Green energy promises a decarbonised future, beyond the burning of fossil fuels. Yet some prevailing technology can do harm, too. Consider, for instance, the extraction of lithium to power batteries in a world hungry for solar panels, electric vehicles, and mobile phones.
One ton of lithium can require two million litres of water, in a process of burning off until only the mineral is left.

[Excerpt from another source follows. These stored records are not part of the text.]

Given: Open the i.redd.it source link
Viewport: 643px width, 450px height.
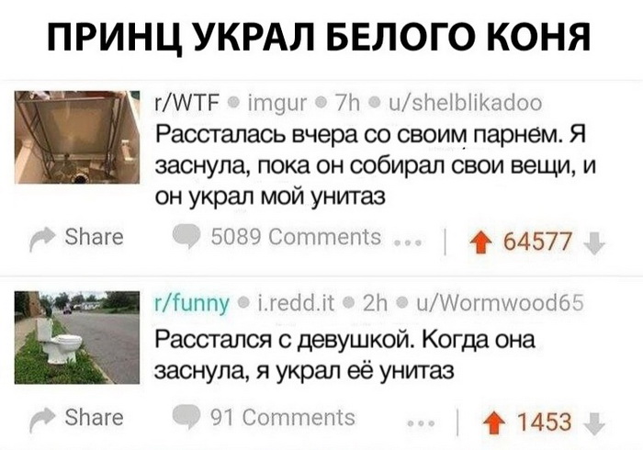Looking at the screenshot, I should [295, 304].
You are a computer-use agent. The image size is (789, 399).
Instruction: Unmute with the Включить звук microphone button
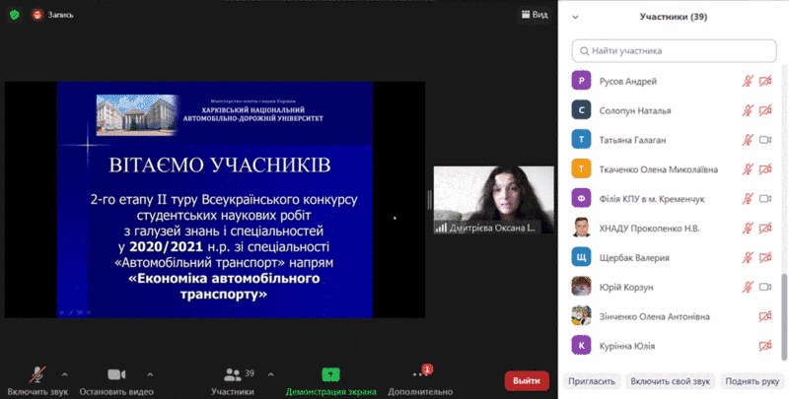click(x=37, y=378)
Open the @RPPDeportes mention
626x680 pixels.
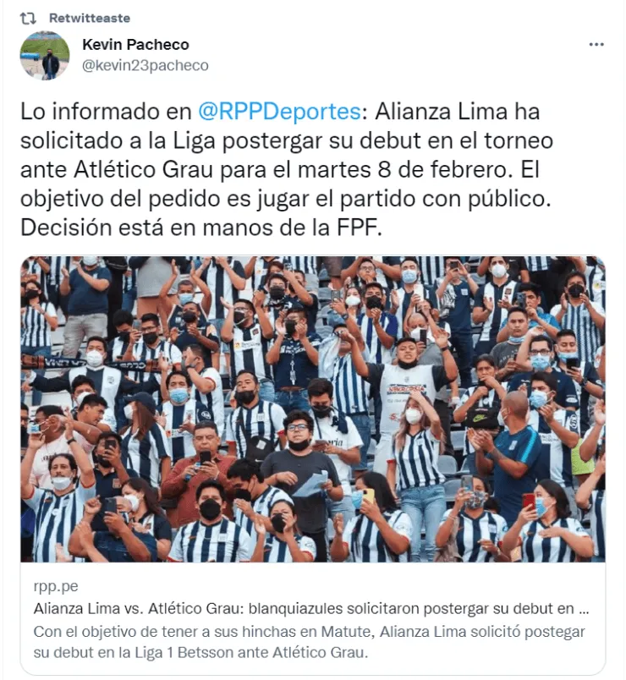[279, 112]
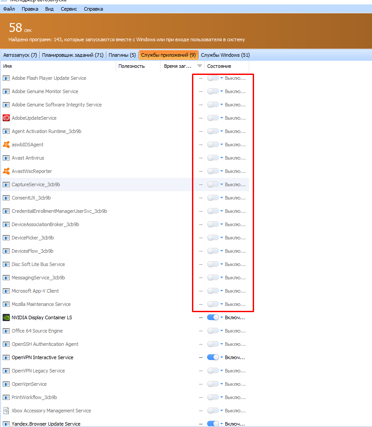
Task: Click the Yandex.Browser Update Service icon
Action: pyautogui.click(x=6, y=423)
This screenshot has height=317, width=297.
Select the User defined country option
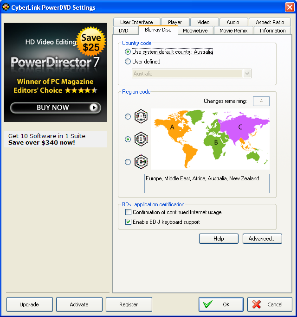tap(128, 62)
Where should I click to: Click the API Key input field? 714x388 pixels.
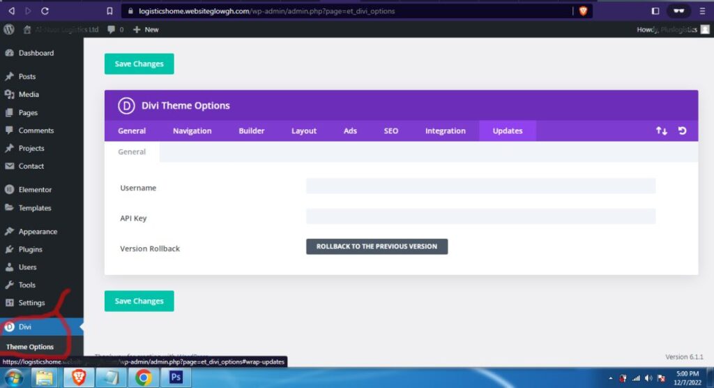pyautogui.click(x=480, y=217)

Much of the material is extracted from the “lithium triangle” in Argentina, Bolivia and Chile, often at the expense of Indigenous communities left with contaminated soil, biodiversity loss, river salinity and toxic waste.
Canadian-born, Los Angeles-based artist Elise Rasmussen says her work in the Valley of the Moon, a 16-millimetre film transferred to 4K video, examines what is “gained and lost in the name of technological progress”, focusing on Chile’s Atacama Desert, where copper, lithium and rare-earth mineral mining has “taken an environmental toll on an already fragile ecosystem”.

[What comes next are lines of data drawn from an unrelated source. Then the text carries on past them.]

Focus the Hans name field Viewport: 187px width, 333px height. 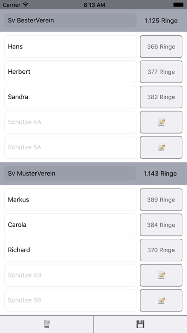coord(70,46)
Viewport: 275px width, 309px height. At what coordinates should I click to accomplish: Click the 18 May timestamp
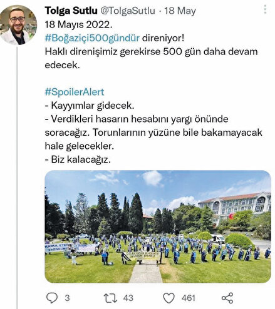point(180,11)
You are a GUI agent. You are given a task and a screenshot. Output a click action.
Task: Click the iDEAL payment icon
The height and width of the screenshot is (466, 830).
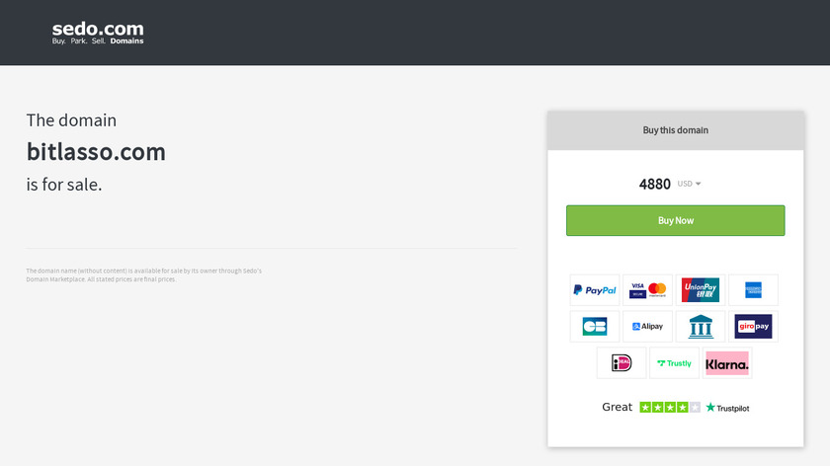coord(622,363)
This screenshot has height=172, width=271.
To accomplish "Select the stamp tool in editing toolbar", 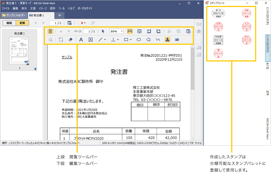I will [167, 40].
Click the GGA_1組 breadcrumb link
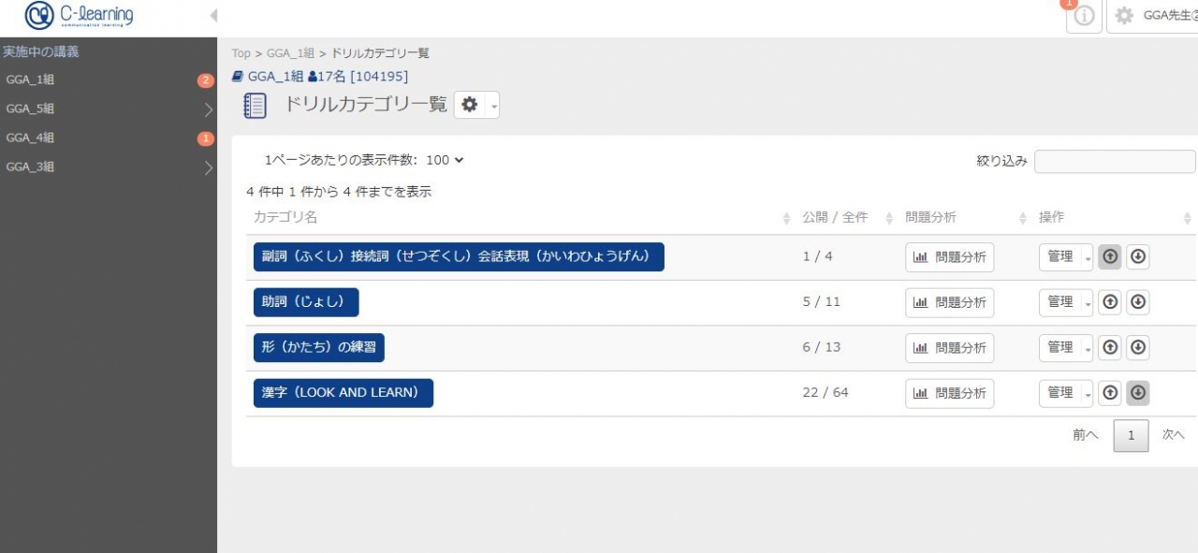The image size is (1198, 553). [x=289, y=53]
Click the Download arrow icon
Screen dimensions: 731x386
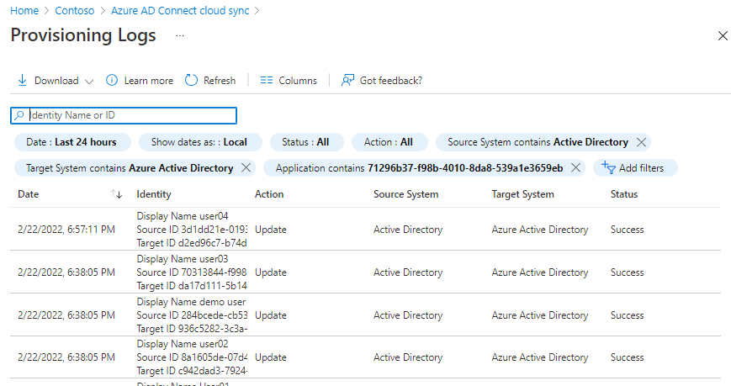(x=22, y=81)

The film, created in 2022, will feature alongside work by more than 20 artists in We Are Electric: Extraction, Extinction and Post-Carbon Futures at the University of Queensland Art Museum, and it includes scenes of lithium mining in Atacama and of Elon Musk’s Tesla Gigafactory, a lithium-ion battery and electric vehicle component factory in Nevada in the United States.
Rasmussen’s film is “a really incredible work that problematises green energy futures, thinking through how potentially we’re reproducing extractive, environmentally desecrating actions”, says curator Anna Briers. “It binds together these two sites [the lithium mine and Musk’s factory] in a really interesting way. It’s the tension between ecological care and economic growth.”

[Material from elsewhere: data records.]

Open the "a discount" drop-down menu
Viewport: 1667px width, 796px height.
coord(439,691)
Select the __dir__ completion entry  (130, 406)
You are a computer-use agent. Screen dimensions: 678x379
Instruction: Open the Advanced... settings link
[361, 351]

In the wider exhibition, energy is portrayed in many forms, from the cellular level within bodies to the bigger picture connecting humans. Blue Mountains-based collaborators David Haines and Joyce Hinterding are exhibiting their video Encounter with the Halo Field, 2009-2015. It makes visible the sea of electromagnetic waves that surround us, resulting in a choreographed series of movements with fluorescent tubes.
Further on, a large-scale immersive installation, newly commissioned from Sydney-based artist Michaela Gleave, will take data from geomagnetic listening stations, “sonifying” that data to allow audiences to “listen to the energy of the earth in real time”. Viewers will watch a curved, sevenmetre screen while reclining on plush, hand-dyed, magma-shaped beanbags. Briers says the aim is to speak to “sympathetic vibrations, being in tune with planetary energies”.
Works by Indigenous artists Megan Cope, Jack Green and the late Mavis Ngallametta advocate the importance of Indigenous land management in a decarbonised, post petro-capitalist future. A painting by Ngallametta, a Kugu-Muman/Kugu-Uwanh woman, for instance, references backburning and rebirth after bushfire.
Quandamooka woman Cope’s installation Untitled (Death Song), commissioned for the 2020 Adelaide Biennial, responds to sand mining on Minjerribah (North Stradebroke Island) and copper and uranium mining at Olympic Dam, north-west of Adelaide, as well as extinction narratives. Made of violin, double bass and cello strings tautly woven around blasted rocks and disused oil drums, the work is played by musicians to mimic the ground-dwelling, bush-stone curlew bird, whose cry is a harbinger of death on Minjerribah.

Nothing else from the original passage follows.